From: Yngve Munck-Lindblom on
I have a 3D magnetic resonance image (192x256x256 voxels) made up of voxels for which I know the coordinates of each voxel in some reference coordinate system (RCS). Further I have a smaller 3D image (10x10x30 voxels) for which I know the voxel coordinates in the same RCS. The two images may have an arbitrary orientation with respect to each other and are both rotated with respect to the RCS axes.

What I want to do is to reslice the large image along the directions of the small image, i.e. find what the large image looks like within the smaller image and with respect to the coordinate system of the small image.

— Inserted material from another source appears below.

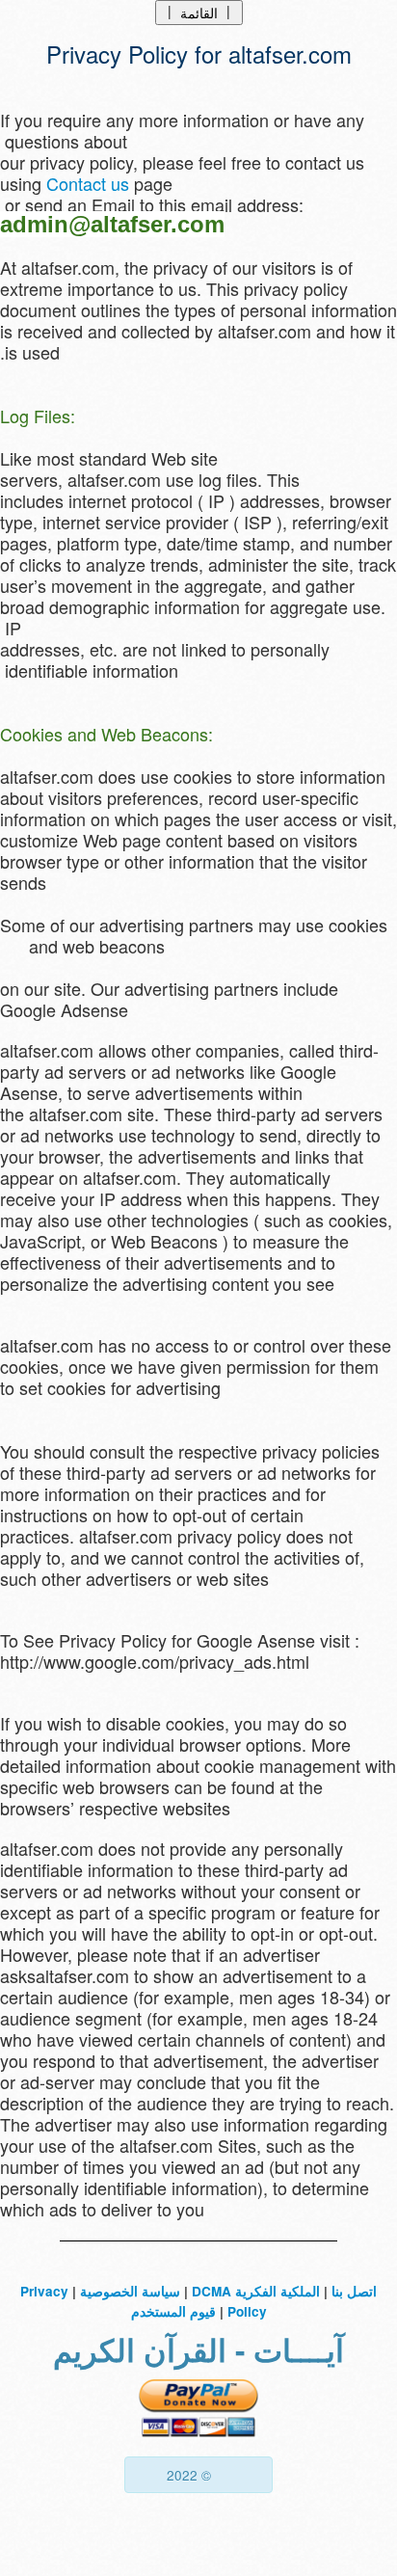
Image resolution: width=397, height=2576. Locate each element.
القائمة (199, 11)
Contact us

I have been playing around with interpolation using interp3, but I'm not quite sure if this is a good approach. Especially I'm afraid that it is way too slow (I know that a few faster routines are available in the file-exchange). General advice here is appreciated.

But a specific problem: The image frame coordinates are projected onto the RCS axes and by this they lose the perfect linearity normally gained by using linspace making interp3 complaining about my coordinates not being produced by meshgrid. They're very close to being linear (only differences in the last three decimals for double precision numbers). It's yet another numerical thing.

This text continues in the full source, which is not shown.